The different formulas constitute different emotions. This is an important finding because it supports the proposition that different ontic manifestations of populism draw on different emotions. These emotions are, in similar vein to the contents, contingent and flexible. That is to say that emotions of nostalgia, hope and empathy attached to ‘the ummah’ in a civilisationist structure are not necessarily excluded from ‘the people’ in an Islamist formulation. What this shows, however, is that different ontic ‘narratives’ depend on different emotions.
Combining civilisationist and Islamist paradigms in a populist construction thus extends the equivalence of emotions, meaning more emotions are activated and mobilized. ‘The other’ is attached to emotions of sadness, fear, and hatred, whereas ‘the enemy’ provokes anxiety, disgust, resentment, and anger. When we then look at religious populism in the context of these countries more ontologically, what we see is a long chain of emotions that combines emotions attached to ‘the other’ and emotions attached to ‘the enemy’. This is how the ontic/ontological distinction can help to see how religious populism is mobilizing a wide range of contents, emotions, and people.
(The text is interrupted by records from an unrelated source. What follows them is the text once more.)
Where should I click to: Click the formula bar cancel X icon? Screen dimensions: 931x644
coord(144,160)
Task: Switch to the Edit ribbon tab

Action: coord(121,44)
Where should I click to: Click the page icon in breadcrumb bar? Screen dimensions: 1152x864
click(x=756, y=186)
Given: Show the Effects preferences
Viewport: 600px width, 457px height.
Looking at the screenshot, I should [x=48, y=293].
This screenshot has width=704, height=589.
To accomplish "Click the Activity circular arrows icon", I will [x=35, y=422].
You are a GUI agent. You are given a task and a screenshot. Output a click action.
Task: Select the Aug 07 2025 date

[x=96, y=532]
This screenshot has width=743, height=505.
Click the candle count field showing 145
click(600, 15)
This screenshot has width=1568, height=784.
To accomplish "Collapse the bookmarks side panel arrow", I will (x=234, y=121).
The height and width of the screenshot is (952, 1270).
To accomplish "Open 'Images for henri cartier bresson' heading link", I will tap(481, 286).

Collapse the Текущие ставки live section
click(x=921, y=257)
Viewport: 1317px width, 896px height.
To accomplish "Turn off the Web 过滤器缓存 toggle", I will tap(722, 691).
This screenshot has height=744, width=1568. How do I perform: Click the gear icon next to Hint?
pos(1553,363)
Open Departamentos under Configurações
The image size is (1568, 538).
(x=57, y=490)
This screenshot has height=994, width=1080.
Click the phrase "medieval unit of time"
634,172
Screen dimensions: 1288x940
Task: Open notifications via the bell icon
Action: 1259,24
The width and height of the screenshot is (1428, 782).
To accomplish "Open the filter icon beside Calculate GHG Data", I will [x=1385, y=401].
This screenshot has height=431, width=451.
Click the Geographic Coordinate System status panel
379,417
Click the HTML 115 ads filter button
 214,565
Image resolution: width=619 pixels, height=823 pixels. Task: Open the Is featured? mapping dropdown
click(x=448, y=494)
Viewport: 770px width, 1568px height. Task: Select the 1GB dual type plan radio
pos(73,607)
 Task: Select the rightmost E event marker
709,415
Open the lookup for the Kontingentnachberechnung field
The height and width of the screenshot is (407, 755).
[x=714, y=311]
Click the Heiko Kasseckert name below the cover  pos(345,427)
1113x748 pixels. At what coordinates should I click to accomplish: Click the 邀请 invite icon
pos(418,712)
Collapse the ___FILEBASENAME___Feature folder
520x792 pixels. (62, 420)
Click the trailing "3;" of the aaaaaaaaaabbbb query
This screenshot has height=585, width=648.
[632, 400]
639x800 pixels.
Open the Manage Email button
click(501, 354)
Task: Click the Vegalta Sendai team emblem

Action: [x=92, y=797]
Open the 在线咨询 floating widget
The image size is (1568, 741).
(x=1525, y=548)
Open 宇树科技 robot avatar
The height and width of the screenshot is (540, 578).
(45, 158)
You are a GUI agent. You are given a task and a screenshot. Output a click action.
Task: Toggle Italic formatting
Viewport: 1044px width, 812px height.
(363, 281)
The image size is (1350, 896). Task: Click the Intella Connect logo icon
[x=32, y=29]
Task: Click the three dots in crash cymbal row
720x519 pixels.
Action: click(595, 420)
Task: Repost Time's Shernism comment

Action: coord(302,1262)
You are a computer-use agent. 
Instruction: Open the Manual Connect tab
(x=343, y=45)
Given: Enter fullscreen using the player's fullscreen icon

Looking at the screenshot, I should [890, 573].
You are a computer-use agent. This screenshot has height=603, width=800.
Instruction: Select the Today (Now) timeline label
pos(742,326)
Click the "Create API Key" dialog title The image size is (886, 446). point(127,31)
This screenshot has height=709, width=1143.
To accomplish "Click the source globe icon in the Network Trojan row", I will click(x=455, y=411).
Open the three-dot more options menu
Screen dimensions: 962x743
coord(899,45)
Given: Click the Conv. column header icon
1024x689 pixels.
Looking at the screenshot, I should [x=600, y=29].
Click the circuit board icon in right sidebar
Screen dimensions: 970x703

The nuanced interplay of emotions attached to different structural contents sheds light on contradictions in the responses of interviewees. While all interviewees express positive emotions like love and pride toward ‘the people’ and ‘the ummah,’ these are accompanied by ambivalent or negative emotions that challenge these positive sentiments. For instance, nostalgia for the ummah – rooted in the perceived loss of the Ottoman Empire, Western dominance, capitalist systems, or secular politics – is closely tied to sadness, often outweighing resentment, anger, or disgust aimed at ‘lived’ enemies in their immediate experience.
The variability in how interviewees ascribe sadness reflects populism’s flexibility, allowing supporters to construct personal narratives within its overarching meta-discourse. This sadness is often linked to ideologies like capitalist hegemony, viewed as undermining societal morality, and can manifest as resentment toward perceived foreign interference or ideological corruption, such as the emergence of LGBT identities. However, interviewees simultaneously express admiration, love, and pride for principles of tolerance and diversity, associating these with ‘the nation,’ ‘the people,’ or ‘the ummah.’ Negative emotions, like resentment, are thus frequently absorbed into more positive affective frameworks, underscoring the fluid and adaptive emotional structure underpinning populist narratives.
The interviews revealed complex attitudes toward legacy media and its role in shaping perceptions of Islam, the ummah, and populist politics. Here, PTI supporters in Pakistan expressed the most mistrust in traditional media, with a whopping 79% holding negative views regarding broadcast and print media houses. They described mainstream media as biased, agenda-driven, and complicit in serving the interests of the so-called elite. Many respondents framed legacy media as an extension of the political and economic establishment that PTI and Imran Khan seek to challenge. As such, it was unsurprising to see terms and phrases such as ‘corrupt’ ‘propaganda machine’ and ‘pawn in the hands of the establishment’ used by PTI supporters to frame media outlets. Additionally, ‘ummah’ emerged as an important theme in these discussions, with PTI supporters criticising legacy media for failing to counter Islamophobic tropes and adequately representing the global Muslim community. For example, according to PTI53, to “stop Islamophobia, obviously, there should be some counter arguments and there is no counter argument. I mean, just like, let’s say, if there is a lie and [traditional media houses] spread in a way that there is no opposition of that lie, nobody tells you the truth, the lie would be accepted as the truth”. This frustration with legacy media often led PTI supporters to turn to alternative media platforms, particularly social media, for news and political engagement. 45 out of the 57 PTI participants expressed trust in social media platforms such as X, WhatsApp, and YouTube, citing these platforms as credible and non-biased in the context of populist politics.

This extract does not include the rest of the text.